Their regular chart of comparative recoveries shows the extent of the problem:
This is the weakest recovery, and the longest slump, in modern British economic history.
More than four years after the crash, output is still about 4% below its pre-recession peak. By contrast, at this point in the 1930s depression the economy was about 2% above its pre-recession level.
Where on Earth is the demand going to come from to drive the economy forward?
Looking at the expenditure components of GDP it’s hard to be optimistic at the moment.
- Household consumption is being held back by an unprecedented squeeze on living standards – even falling inflation is failing to offer much relief as wage grow remains subdued.
- Our export prospects are being impacted by events across the Channel. 50% of our exports still go to Europe, and a quick glance at the economic news there doesn’t offer many grounds for hope.
- The government is committed to its austerity programme.

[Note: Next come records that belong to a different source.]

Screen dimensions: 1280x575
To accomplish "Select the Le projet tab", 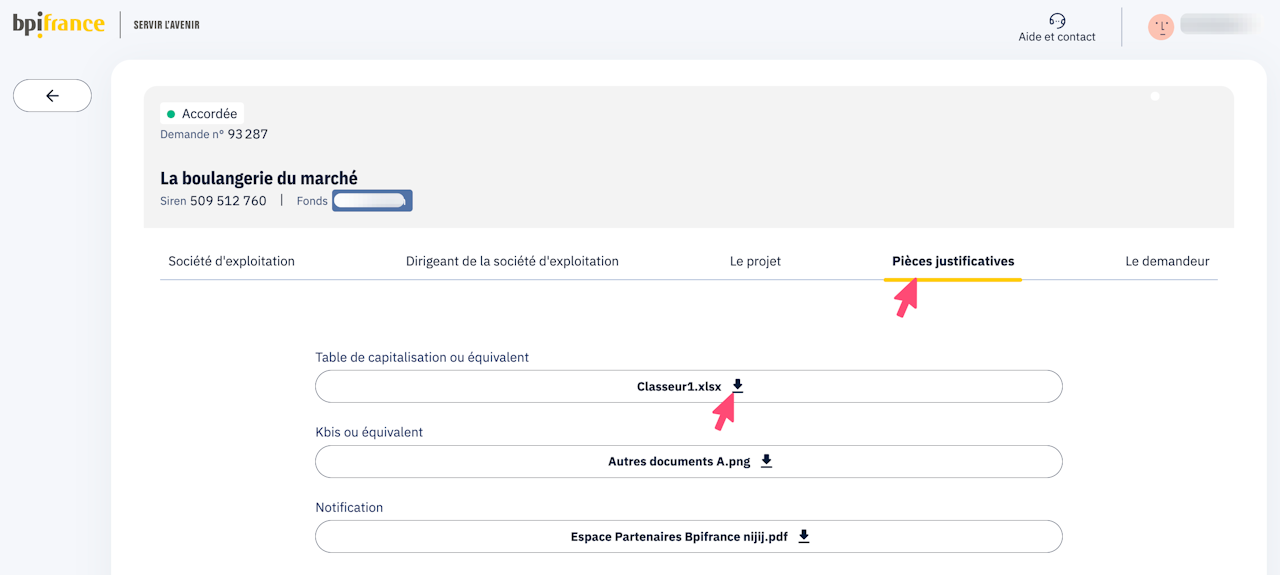I will coord(755,261).
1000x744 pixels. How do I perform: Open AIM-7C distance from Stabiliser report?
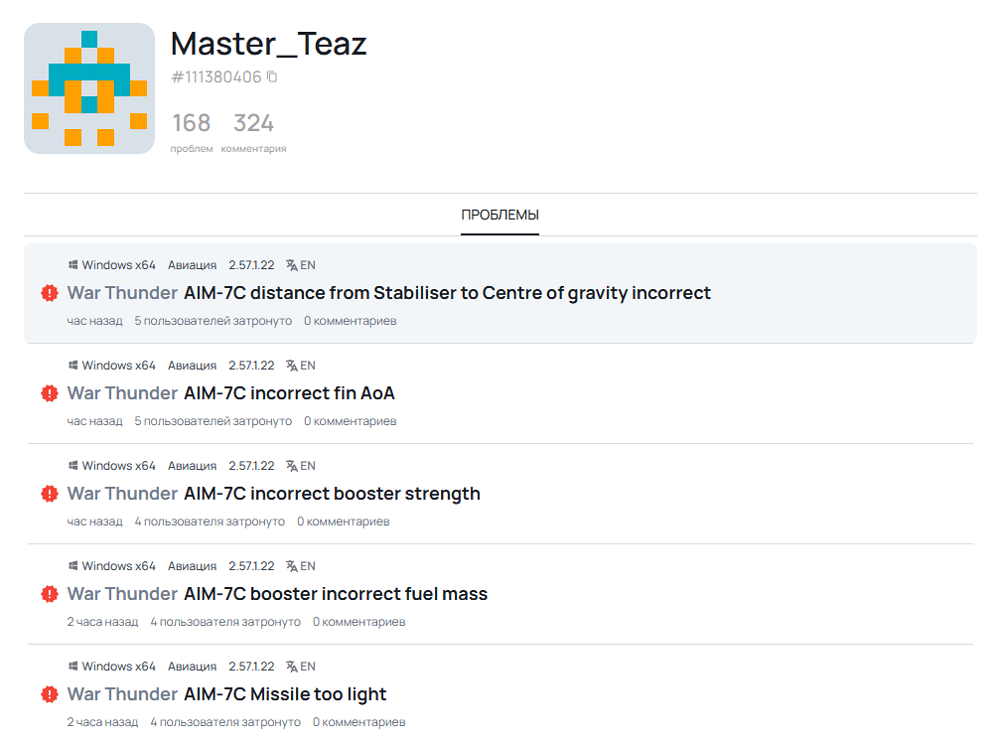point(447,293)
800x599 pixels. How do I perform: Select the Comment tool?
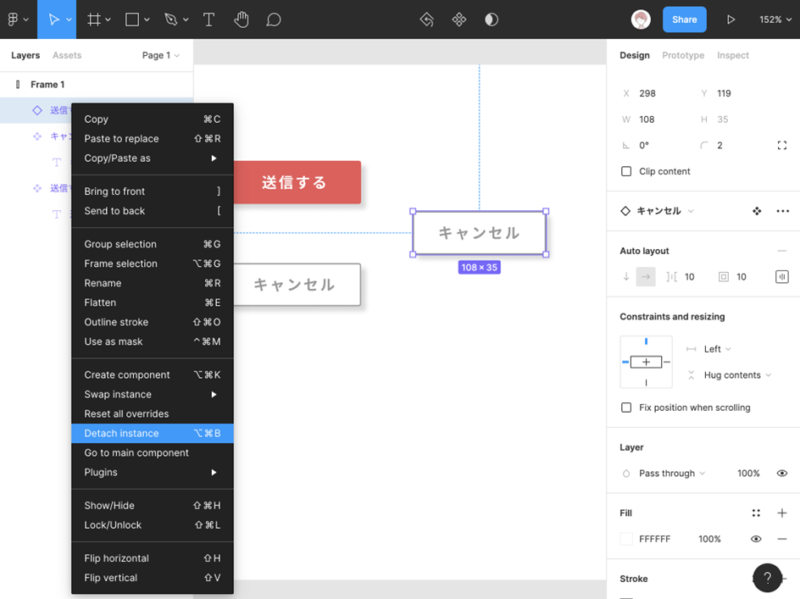(273, 19)
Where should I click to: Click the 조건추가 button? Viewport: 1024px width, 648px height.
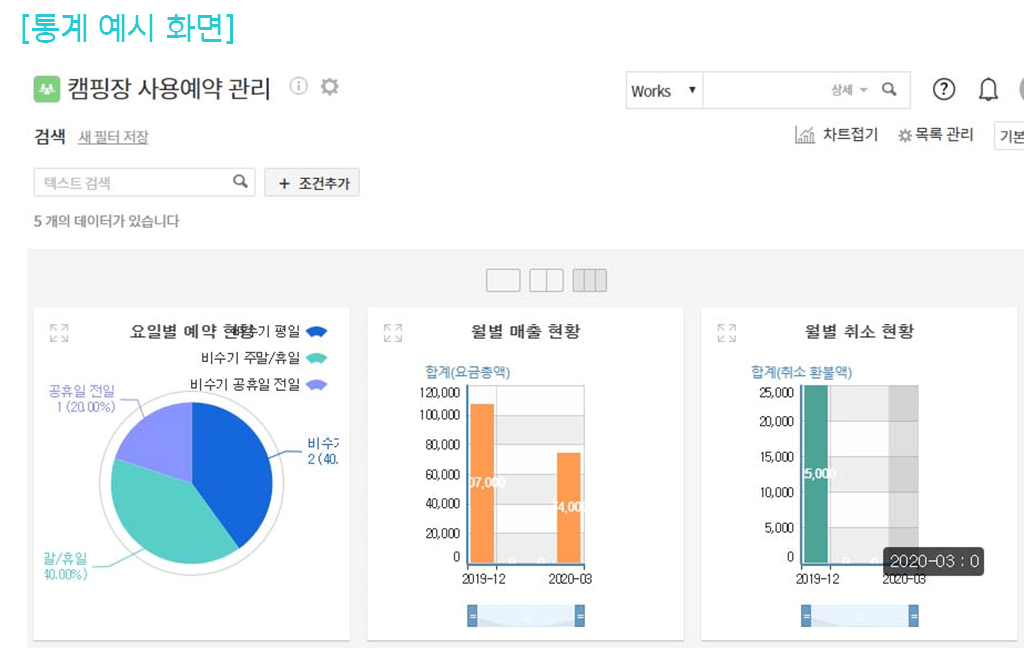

- Against a backdrop of falling domestic and external demand it’s hard to see why firms would choose to increase their own investment spending. Especially when credit remains tight.
Sir Mervyn King recently commented that we were not even half way through the crisis, on these number it looks like he might be right. We face a decade of lost growth and a decade of lost living standards and as long as this continues the deficit will stubbornly refuse to fall as the Government hopes.